Friday, October 14, 2016

Join the 2017 real-time beat tracking competition?

Foot-tapping shoe competition at the 1994 ICMC in Aarhus, Denmark.
In 1994 we organized at the International Computer Music Conference (ICMC) a foot-tapping competition on the computational modeling of beat perception.  Several researchers had their latest models control a mechanical shoe, while listening to a variety of national anthems. (See the Dutch Clog in action in the picture above, and below the original prototype.)

At an upcoming IEEE conference a similar challenge will be held. I'm quite exited about that. It is intriguing to see that a skill that is apparently so trivial for humans continues to be a challenge for machines (cf. Honing, 2013).

A prototype tapping in the P.C.Hoofthuis at the
University of Amsterdam in 1993.
The goal of the IEEE challenge is to implement a real-time beat tracker on an embedded platform and to demonstrate the performance with a creative output such as, but not limited to, drumming, dancing, or flickering lights. It is challenging to perform beat tracking in real time because the complete signal is not available. It is also challenging because there can be a wide variety of musical input and the system needs to perform well on all of them.
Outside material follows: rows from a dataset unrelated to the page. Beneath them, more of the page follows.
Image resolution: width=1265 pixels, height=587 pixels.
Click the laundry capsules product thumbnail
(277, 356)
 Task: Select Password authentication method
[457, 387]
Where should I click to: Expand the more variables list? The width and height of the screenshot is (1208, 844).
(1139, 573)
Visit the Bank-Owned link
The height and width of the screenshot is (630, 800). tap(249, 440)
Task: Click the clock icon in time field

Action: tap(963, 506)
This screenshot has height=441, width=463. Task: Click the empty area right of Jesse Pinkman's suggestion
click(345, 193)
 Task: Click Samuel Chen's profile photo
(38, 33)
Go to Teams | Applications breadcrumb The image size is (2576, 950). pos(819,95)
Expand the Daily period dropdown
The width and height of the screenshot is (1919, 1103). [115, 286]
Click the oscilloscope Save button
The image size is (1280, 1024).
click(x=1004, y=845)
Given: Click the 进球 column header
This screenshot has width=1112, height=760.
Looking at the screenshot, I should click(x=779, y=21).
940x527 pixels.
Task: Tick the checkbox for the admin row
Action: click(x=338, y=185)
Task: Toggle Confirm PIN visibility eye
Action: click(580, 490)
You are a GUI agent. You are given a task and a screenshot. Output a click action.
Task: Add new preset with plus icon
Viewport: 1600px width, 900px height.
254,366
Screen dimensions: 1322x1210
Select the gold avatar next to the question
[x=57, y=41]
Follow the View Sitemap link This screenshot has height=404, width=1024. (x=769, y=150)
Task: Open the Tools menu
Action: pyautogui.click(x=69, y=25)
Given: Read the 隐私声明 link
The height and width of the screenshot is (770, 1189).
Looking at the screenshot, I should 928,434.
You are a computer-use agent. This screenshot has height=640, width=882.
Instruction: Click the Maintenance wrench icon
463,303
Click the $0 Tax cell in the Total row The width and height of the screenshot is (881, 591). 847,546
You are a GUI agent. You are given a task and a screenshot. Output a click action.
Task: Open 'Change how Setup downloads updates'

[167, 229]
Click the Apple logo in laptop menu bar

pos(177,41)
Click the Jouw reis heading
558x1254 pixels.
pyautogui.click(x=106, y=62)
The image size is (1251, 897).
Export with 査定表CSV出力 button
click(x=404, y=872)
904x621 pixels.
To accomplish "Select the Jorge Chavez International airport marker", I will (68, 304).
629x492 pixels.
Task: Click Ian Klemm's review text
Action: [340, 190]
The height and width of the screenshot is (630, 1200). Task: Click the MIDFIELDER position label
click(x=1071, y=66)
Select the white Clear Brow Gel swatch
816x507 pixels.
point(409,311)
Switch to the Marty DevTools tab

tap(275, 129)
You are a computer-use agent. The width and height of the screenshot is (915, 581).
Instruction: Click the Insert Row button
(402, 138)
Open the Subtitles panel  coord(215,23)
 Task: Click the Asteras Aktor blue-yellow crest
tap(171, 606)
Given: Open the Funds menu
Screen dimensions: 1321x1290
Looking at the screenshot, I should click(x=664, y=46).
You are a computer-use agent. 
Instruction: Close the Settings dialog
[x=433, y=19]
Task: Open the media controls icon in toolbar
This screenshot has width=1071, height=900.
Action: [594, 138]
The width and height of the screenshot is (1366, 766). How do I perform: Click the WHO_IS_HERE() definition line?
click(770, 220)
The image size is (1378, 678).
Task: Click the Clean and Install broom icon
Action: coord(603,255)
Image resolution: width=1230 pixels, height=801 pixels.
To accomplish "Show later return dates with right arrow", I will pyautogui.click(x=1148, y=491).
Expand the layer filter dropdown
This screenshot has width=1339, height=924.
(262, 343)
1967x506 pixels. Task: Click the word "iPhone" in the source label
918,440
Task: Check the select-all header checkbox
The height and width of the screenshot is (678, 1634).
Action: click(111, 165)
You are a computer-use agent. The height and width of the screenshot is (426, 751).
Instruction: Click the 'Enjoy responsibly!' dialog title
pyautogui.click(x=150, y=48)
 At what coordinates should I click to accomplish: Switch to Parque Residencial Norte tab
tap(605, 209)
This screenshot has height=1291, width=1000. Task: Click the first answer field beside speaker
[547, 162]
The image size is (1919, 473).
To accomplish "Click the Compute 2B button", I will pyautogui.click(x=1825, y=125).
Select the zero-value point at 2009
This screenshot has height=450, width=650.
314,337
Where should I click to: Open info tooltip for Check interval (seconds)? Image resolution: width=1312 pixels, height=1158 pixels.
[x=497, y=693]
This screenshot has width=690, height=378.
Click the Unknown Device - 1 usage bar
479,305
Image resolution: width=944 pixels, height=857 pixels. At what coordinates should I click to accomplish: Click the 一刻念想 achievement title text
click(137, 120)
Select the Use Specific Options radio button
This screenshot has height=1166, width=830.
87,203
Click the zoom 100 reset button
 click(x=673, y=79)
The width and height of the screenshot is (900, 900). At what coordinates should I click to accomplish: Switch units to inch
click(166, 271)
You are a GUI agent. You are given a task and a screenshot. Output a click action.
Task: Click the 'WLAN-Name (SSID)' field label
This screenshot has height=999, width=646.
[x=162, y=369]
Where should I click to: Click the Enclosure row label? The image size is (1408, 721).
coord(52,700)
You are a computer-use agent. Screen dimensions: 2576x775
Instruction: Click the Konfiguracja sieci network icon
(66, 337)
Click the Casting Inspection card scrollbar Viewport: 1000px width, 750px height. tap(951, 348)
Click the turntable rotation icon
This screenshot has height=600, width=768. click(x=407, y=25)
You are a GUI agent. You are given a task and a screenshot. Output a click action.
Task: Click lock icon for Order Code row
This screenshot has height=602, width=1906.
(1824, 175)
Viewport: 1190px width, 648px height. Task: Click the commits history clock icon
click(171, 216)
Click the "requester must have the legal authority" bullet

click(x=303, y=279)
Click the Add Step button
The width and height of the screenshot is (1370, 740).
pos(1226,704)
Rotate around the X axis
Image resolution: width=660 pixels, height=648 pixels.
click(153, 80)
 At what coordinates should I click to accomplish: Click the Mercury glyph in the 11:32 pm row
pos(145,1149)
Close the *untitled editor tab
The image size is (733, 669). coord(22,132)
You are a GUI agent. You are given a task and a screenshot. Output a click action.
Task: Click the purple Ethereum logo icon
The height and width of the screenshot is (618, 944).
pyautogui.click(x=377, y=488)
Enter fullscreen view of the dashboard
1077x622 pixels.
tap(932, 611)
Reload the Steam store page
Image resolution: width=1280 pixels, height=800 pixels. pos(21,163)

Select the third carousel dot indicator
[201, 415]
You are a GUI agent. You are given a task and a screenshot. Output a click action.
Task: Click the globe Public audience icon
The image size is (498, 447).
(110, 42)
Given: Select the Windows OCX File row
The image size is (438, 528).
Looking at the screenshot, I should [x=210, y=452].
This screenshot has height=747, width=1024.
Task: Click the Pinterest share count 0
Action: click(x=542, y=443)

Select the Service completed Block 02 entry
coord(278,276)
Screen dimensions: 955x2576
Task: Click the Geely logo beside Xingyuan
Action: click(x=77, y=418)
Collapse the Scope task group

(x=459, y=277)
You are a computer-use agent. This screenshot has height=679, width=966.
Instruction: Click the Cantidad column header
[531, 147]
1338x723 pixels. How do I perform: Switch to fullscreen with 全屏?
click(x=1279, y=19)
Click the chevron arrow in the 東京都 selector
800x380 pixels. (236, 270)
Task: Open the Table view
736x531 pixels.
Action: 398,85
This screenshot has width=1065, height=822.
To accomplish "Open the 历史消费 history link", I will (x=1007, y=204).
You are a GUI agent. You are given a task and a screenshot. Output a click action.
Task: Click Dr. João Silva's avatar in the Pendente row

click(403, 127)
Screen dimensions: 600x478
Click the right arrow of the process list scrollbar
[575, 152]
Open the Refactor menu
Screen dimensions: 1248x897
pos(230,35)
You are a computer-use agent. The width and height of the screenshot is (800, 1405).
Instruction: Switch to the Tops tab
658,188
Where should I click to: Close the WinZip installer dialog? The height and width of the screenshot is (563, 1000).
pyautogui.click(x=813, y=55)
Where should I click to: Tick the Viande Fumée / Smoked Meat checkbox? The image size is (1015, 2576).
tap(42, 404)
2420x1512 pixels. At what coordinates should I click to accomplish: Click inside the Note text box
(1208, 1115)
For more information on why beat perception / beat tracking is interesting, see Dan Levitin's This is your brain on music, cited in the IEEE Cup Challenge document.

Important Dates: November 7, 2016 - Registration Deadline
March 5-9, 2017 - Final Competition at ICASSP 2017

Detailed information can be found here.

ResearchBlogging.orgHoning, H. (2013) Musical Cognition. A Science of Listening. New Brunswick, N.J.: Transaction Publishers. ISBN 978-1-4128-4228-0.